▶ _Dataset items_
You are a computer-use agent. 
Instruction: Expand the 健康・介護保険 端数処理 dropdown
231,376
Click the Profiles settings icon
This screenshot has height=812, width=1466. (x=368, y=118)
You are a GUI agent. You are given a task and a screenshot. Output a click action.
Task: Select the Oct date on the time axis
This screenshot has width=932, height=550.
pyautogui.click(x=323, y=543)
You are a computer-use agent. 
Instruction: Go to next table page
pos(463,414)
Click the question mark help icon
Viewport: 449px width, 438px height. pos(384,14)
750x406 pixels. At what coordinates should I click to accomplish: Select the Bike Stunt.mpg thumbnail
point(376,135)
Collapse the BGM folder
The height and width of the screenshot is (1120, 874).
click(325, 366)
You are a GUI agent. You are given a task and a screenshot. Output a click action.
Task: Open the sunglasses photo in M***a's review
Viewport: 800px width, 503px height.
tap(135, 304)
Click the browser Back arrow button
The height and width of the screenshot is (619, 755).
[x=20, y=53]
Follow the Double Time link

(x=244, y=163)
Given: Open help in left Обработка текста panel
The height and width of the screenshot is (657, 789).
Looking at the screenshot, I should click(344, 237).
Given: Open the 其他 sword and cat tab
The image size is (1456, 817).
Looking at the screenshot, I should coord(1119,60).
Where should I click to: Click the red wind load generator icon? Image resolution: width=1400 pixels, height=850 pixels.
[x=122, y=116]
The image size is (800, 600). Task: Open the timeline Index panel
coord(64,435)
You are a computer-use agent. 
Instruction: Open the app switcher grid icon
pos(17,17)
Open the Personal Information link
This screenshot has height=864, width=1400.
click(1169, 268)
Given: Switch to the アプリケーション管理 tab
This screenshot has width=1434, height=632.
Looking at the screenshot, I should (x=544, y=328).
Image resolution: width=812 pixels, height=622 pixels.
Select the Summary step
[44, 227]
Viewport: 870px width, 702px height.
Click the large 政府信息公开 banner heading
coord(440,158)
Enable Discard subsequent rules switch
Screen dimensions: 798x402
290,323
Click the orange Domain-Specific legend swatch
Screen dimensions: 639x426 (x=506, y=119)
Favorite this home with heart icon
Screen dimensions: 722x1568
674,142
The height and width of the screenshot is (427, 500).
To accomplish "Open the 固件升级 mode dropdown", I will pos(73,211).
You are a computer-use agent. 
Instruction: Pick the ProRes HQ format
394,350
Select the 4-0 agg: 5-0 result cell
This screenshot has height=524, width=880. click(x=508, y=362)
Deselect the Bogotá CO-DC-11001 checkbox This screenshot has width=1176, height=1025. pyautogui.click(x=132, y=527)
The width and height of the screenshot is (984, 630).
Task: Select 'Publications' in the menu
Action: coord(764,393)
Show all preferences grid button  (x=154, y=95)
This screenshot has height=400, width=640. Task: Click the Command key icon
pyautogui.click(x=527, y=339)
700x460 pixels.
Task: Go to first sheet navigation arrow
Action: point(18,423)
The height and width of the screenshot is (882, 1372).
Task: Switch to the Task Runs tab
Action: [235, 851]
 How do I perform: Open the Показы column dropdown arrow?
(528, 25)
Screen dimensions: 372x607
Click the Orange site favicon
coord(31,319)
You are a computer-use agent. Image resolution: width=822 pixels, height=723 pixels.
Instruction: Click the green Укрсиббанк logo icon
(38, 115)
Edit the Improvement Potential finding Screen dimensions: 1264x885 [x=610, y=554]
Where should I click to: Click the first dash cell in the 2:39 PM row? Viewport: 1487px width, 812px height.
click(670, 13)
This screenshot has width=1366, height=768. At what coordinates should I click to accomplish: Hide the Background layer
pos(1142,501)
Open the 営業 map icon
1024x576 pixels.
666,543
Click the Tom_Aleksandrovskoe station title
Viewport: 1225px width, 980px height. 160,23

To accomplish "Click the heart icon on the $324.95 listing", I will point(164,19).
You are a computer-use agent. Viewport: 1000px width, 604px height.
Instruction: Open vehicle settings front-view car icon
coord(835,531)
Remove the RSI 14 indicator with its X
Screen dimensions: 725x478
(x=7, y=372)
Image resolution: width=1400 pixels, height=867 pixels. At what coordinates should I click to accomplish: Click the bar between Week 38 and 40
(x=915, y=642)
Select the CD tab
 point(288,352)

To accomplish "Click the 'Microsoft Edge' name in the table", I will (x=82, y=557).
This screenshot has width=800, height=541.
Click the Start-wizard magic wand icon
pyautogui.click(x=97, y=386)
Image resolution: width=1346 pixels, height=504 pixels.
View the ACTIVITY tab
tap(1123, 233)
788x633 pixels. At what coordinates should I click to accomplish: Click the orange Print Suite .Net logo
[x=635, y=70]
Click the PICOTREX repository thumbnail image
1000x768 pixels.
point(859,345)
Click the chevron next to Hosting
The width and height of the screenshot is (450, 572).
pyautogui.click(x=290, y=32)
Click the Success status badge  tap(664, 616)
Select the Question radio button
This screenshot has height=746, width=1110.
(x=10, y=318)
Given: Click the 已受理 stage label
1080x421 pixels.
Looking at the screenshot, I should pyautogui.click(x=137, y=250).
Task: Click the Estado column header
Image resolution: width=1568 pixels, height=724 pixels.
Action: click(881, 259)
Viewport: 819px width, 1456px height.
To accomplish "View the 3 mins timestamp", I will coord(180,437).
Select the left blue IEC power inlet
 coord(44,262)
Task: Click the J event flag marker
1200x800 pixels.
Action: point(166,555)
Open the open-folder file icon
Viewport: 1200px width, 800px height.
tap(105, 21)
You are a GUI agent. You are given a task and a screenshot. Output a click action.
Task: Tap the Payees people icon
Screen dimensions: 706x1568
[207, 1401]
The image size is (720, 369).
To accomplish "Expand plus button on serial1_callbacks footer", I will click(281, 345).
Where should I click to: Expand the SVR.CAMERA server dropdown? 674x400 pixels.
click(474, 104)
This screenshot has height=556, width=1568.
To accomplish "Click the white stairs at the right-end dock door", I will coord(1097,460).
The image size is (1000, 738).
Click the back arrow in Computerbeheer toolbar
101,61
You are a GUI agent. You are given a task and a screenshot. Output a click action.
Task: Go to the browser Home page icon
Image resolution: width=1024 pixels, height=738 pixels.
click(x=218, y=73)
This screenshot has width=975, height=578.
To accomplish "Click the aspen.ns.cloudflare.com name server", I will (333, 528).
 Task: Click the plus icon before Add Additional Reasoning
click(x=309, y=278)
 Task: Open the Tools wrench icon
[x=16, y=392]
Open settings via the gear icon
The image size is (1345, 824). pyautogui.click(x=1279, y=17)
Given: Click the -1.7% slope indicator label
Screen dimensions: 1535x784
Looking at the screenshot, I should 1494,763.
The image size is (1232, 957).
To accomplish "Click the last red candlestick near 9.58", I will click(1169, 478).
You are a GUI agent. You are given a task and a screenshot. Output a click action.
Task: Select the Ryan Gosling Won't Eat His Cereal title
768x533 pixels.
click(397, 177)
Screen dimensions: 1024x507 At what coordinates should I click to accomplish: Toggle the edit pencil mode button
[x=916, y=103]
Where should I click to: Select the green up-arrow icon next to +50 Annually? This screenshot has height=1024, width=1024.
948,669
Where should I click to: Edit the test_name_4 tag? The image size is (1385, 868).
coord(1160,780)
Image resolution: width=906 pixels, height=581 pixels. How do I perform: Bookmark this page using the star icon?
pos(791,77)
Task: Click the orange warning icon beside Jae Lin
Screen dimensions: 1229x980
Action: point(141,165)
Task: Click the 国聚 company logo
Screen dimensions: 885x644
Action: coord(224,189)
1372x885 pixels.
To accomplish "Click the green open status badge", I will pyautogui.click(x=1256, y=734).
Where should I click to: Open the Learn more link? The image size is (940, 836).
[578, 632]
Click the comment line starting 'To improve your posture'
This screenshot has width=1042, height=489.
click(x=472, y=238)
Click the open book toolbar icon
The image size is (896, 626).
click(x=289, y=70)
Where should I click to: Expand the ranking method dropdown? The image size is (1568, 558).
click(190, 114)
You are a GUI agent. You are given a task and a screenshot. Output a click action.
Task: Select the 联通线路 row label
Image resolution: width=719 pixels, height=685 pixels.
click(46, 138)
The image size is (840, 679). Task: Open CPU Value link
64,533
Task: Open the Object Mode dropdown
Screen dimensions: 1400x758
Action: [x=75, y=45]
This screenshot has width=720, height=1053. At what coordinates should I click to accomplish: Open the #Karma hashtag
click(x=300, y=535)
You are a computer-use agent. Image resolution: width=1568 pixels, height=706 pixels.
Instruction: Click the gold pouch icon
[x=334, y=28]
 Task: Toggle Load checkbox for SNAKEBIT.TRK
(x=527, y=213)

▶ _Task prompt_
Reproduce, exactly as they stand in the data above, the lines from the one that holds "Given: Switch to the アプリケーション管理 tab" to the one that holds "The height and width of the screenshot is (427, 500).", inclusive.

▶ _Task response_
Given: Switch to the アプリケーション管理 tab
This screenshot has width=1434, height=632.
Looking at the screenshot, I should (x=544, y=328).
Image resolution: width=812 pixels, height=622 pixels.
Select the Summary step
[44, 227]
Viewport: 870px width, 702px height.
Click the large 政府信息公开 banner heading
coord(440,158)
Enable Discard subsequent rules switch
Screen dimensions: 798x402
290,323
Click the orange Domain-Specific legend swatch
Screen dimensions: 639x426 (x=506, y=119)
Favorite this home with heart icon
Screen dimensions: 722x1568
674,142
The height and width of the screenshot is (427, 500).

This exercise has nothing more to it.